雪鳥沢入り口付近で隊員に注意事項を説明写真拡大

 今回は陸上生物(植物等)の専門家3名と、現地でのルート決定等を行うフィールドアシスタント(FA)、私の計5名で雪鳥沢に調査に行きました。陸上生物の専門家の皆さんは、調査地点の確認をしながら調査機材の設置場所を選定したり、サンプル採取場所の候補地を探し出したりといった予備的な調査を行っていました。予備調査の段階でラングホブデにいる様々な蘚苔類、地衣類等を教えていただきました。例えば、胞子を多く産出するナンキョクホウネンゴケ、ナンキョクミズギワノチズゴケ等。その他に同定できなかったものも含め、いろいろな蘚苔類や地衣類が沢沿いに多く生育しています。

 雪鳥沢では、モニタリング調査が継続されているのですが、モニタリング方形区に生育する蘚苔類は調査開始後30年近く経っても群落の大きさにあまり変化は見られないとのことです。南極は冬の間、日が昇らず暗い日が続き(極夜といいます。)、雪に閉ざされてしまいます。あまり光が当たらない、かつ低温の環境では、なかなか育たないのでしょう。このような悪条件にも負けず、少しずつ生長し、この大きさに育つまでには、一体どれ程の時間が必要だったのでしょうか。

雪鳥沢の植物群落写真拡大

 また、雪鳥沢ではASPA管理状況の確認も行いました。
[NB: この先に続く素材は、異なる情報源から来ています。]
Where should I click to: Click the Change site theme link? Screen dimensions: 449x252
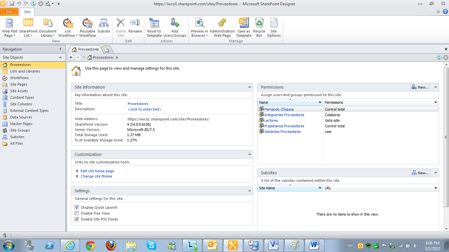pos(96,176)
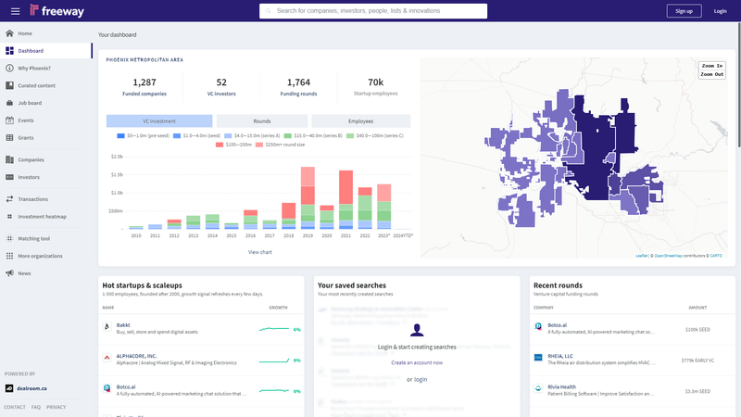Viewport: 741px width, 417px height.
Task: Select the Events calendar icon
Action: [x=9, y=120]
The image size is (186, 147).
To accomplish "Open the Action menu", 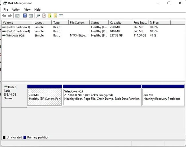I will (16, 9).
ASPAの境界を示すロープが南極の風雪に耐えられず切れていたので、FA隊員とともに修繕を行いました。

 滞在した小屋にはASPA立ち入りに関する注意事項(植物を踏まない等)が用意されており、滞在者がASPAに立ち入る際に守るべきルールが分かるようになっています。地区の入り口には看板があり、こちらにも立ち入りの注意事項が記載されています。また、隊員は雪鳥沢への立ち入りに際し、沢の左岸側を歩くようにしています。そうすることで自動的に植物群落の踏みつけを避けられるためです。これらは観測隊の自主的な取り組みですが、こういったできるところから地道にやっていくことが、雪鳥沢沿いに育った貴重な植物群落を守っていくために必要なのだと改めて感じました。

 雪鳥沢に長い時間をかけて生育してきた植物群落がこれからも続いていくよう、このような取組を引き継いでいきたいと思いながら、23日午後には雪鳥沢を出発し、昭和基地に入りました。